The public obliged. More than 20 people spoke before a standing-room only crowd. The range of comments reflected the complexity of the issue.
“I see that the weekly rental has really fractured our community and taken all of the housing out of circulation,” said resident Josh Hurst, who is a builder. “Housing is being overpriced. From my prospective, a potential solution is I’d like to see short term rentals at a primary residence only.”
Resident Mary Ropp agreed, saying, “We’re creating an investment opportunity for people out of state.” She said that though she feels lucky to rent from family, “I am one of the people who cannot find a house to buy. I want to live here.”
Resident Sarah Keeley said she and her family are the only year-round residents on her street, thanks to the extra income they earn from renting through Airbnb. “We tried a year-round rental and had a hard time finding quality year-round tenants,” she said. “Airbnb was the best thing we could have done. This is how we’re affording to live in Bar Harbor.”
Resident Vicky Fernald asked town council to relax the five-night minimum requirement. “I’ve turned down 22 inquiries for four-night stays,” she said. Fernald also asked where the $250 annual registration fee was going, some of which is earmarked for enforcement of vacation rental regulations. “I heard talk of that $250 going into a fund for affordable housing. I’d like to see that money go to a better use [than enforcement].”
Others in attendance spoke in favor of maintaining the five-night minimum, including Eben Salvatore of Ocean Properties and resident Enoch Albert, who said he rents his primary residence 10 weeks out of the year.
“Stick with five days, because otherwise it’s too much turnover,” Albert told town councilors.
Resident Eric Olsen said that the housing crisis was caused by more than short term rentals.
“Weekly rentals are getting attacked,” he said. “[But] how many neighborhoods have been bought up by hoteliers? You have to think about that part as well. That’s as much if not more of an issue.”
Isaac Iverson of Mount Desert spoke on the issue because “we live on the island, and everything’s related.” Iverson urged counselors to hire a local company for research and enforcement, rather than the proposed Seattle-based company Host Compliance. “You may want to find someone local to allocate the money to. [There are] all sorts of smart people.”
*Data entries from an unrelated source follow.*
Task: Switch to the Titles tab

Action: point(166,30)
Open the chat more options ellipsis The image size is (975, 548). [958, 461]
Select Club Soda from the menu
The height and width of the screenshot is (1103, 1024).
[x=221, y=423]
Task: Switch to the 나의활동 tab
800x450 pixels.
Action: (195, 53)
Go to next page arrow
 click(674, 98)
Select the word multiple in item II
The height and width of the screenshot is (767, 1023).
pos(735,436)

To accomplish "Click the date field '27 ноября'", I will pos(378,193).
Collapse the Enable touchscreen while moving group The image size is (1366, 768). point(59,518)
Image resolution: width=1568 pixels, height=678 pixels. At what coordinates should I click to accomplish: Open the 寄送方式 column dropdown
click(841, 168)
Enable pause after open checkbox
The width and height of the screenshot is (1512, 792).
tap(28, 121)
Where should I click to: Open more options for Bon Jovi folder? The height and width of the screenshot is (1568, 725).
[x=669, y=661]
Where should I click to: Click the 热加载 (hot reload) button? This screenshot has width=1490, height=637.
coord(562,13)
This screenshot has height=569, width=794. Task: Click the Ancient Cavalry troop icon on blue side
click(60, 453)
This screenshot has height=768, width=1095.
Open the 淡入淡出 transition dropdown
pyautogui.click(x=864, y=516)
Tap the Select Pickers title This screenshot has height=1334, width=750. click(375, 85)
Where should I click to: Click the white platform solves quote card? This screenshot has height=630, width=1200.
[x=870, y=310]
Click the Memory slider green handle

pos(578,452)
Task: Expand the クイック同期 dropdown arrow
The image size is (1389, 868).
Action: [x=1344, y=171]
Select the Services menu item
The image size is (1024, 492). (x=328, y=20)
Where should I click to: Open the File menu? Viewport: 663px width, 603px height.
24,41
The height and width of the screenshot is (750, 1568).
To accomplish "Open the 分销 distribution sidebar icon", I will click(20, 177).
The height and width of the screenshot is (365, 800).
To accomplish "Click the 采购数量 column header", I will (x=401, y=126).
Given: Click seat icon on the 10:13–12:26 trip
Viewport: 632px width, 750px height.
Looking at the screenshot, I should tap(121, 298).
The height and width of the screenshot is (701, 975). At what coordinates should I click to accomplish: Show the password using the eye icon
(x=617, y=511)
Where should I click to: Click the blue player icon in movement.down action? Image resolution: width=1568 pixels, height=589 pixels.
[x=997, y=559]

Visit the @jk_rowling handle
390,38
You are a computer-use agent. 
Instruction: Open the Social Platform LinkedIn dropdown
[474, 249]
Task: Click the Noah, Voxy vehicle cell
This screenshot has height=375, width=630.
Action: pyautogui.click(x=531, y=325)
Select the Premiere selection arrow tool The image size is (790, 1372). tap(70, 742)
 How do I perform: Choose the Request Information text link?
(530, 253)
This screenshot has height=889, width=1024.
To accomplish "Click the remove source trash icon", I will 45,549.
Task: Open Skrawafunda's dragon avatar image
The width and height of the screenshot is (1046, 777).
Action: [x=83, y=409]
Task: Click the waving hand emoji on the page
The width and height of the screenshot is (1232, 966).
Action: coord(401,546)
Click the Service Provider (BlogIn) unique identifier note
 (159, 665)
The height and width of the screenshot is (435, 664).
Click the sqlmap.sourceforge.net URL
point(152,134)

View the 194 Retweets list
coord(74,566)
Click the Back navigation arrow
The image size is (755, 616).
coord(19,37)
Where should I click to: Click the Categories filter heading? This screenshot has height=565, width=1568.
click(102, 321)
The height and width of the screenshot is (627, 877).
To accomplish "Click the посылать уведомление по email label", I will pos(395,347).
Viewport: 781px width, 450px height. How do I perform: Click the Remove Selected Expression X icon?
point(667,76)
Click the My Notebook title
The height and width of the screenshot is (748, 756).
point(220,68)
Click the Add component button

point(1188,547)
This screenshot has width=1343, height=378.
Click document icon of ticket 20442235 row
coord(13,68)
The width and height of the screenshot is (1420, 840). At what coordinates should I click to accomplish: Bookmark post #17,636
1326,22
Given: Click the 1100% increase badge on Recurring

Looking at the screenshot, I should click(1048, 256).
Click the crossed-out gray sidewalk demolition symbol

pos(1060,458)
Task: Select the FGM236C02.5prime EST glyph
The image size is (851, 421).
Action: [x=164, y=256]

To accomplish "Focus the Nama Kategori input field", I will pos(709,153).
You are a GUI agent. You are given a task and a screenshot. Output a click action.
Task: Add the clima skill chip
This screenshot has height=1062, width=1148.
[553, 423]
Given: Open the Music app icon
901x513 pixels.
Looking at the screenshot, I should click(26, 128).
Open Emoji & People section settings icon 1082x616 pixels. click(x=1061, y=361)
The council took no action except to move on to other items on the agenda. Councilors said they would work with Town Manager Cornell West and Town Planner Michele Gagnon to prepare for more discussions at the Apr. 2 meeting.
CORRECTION: An earlier version of this post may have created a misimpression. Vicky Fernald’s comment about fees going to “a better use” referred to enforcement of vacation rental rules, not to affordable housing programs.